2 : Photographie et cinéma
La photographie, c'est la vérité. Le cinéma, c'est la vérité 24 fois par seconde. Quand on photographie un visage, on photographie l'âme qu'il y a derrière.
3 : Les acteurs
Les acteurs, je trouve ça con, je les méprise. Vous leur dites de rire, ils rient. Vous leur dites de pleurer, vous leur dites de marcher à quatre pattes, ils le font. Moi je trouve ça grotesque. Pourquoi? Je ne sais pas, ce ne sont pas des gens libres.
4 : L'amour
Hier je n'étais pas avec vous et pourtant je pensais à vous. Aujourd'hui je suis avec vous et je pense à autre chose.
5 : La liberté
Il y a des choses qu'on fait à certains moment de l'existence et d'autres pas.
Peut être qu'avec le remord commence la liberté.
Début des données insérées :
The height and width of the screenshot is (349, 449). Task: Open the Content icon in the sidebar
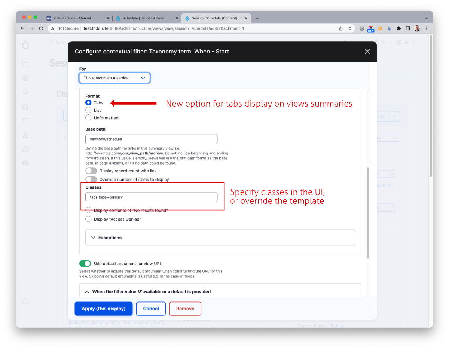point(25,64)
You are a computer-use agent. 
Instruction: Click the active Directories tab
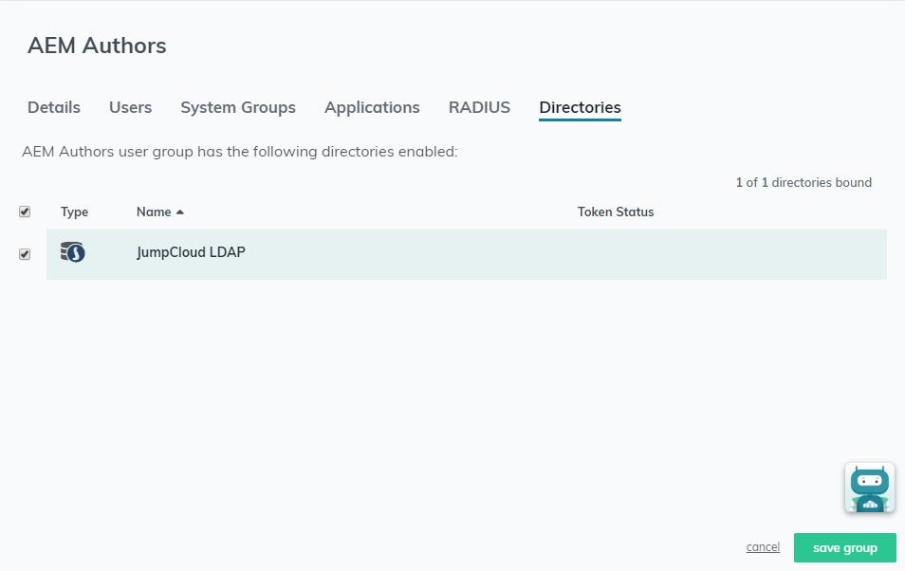pyautogui.click(x=580, y=107)
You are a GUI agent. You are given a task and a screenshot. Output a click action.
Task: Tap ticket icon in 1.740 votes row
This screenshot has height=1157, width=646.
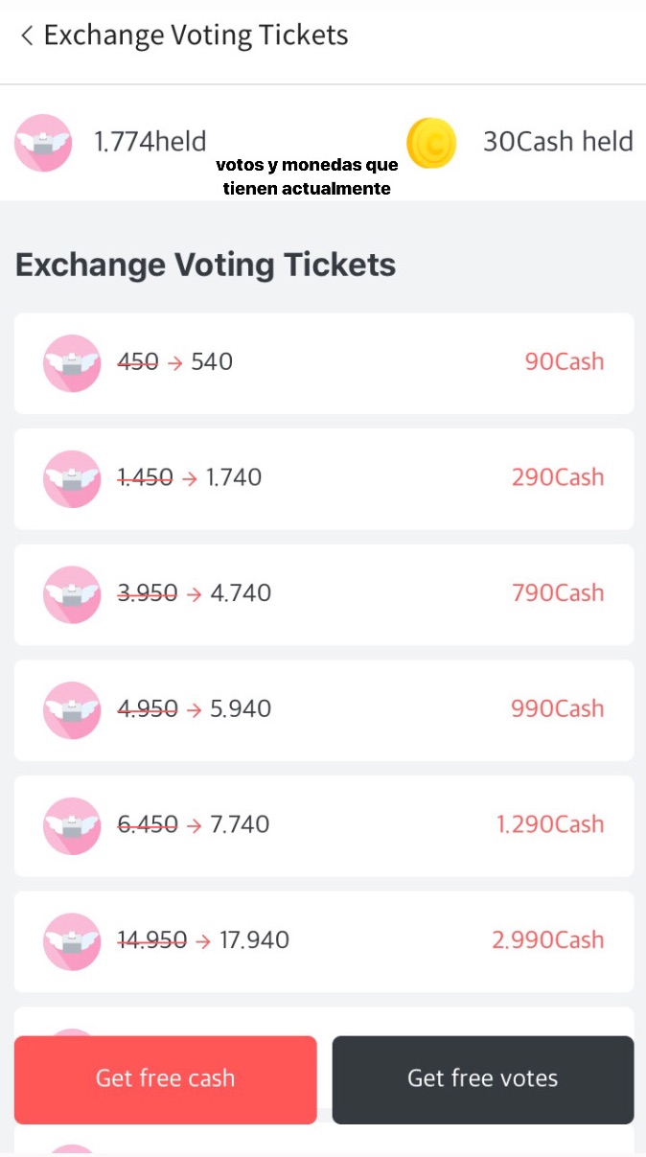tap(72, 478)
Je me suis demandé si j'étais heureux de me sentir libre ou libre de me sentir heureux.
6 : La torture
Je ne sais pas si je suis courageux, mais je vais bien voir.
La torture, c'est monotone et triste. Il est difficile d'en parler.
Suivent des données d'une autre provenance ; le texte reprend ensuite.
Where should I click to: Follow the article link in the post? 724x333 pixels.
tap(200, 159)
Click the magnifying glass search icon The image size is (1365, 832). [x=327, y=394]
Pensez à autre chose, vite, vite... Ne pas penser à la douleur, vite... Prendre la douleur de vitesse.
La force est supérieure à l'intelligence, ça ne fait aucun doute.
7 : La Guerre et la politique
La tragédie aujourd'hui, c'est la politique. Ce n'est pas moi, c'est Napoléon.
Je trouve que la guerre d'Algérie est injuste. Les autres ont un idéal. Mais pas les Français. Il faut un idéal.
On défend des idées et pas des territoires.
C'est terrible aujourd'hui. Si vous restez tranquille à ne rien faire, on vous engueule justement parce que vous ne faites rien. Alors on fait les choses sans convictions, et je trouve que c'est dommage de faire la Guerre sans convictions.
Aujourd'hui la révolution, pour quoi faire ? Dès qu'un gouvernement réactionnaire arrive au pouvoir, il applique une politique de gauche. Et le contraire.
8 : L'idéal
Il y a quelque chose de plus important que d'avoir un idéal, mais quoi? Quelque chose de plus important que de ne pas être vaincu, je voudrais savoir quoi exactement.
Ma conviction est que tout le monde a un idéal. il y a donc quelque chose de plus important que tout le monde n'a pas. Je suis sûr que Dieu par exemple n'a pas d'idéal.
9 : La pensée
Peut être que des gens parlent sans arrêt comme des chercheurs d'or, pour trouver la vérité. Ils remuent le fond de leurs pensées, ils éliminent tous les mots qui n'ont pas de valeur. Et pour finir, ils en trouvent un, tout seul. Or un seul mot tout seul, c'est déjà le silence.
10 : La conclusion
Il ne me restait qu'une seule chose: apprendre à ne pas être amer. Mais j'étais content, car il me restait beaucoup de temps devant moi.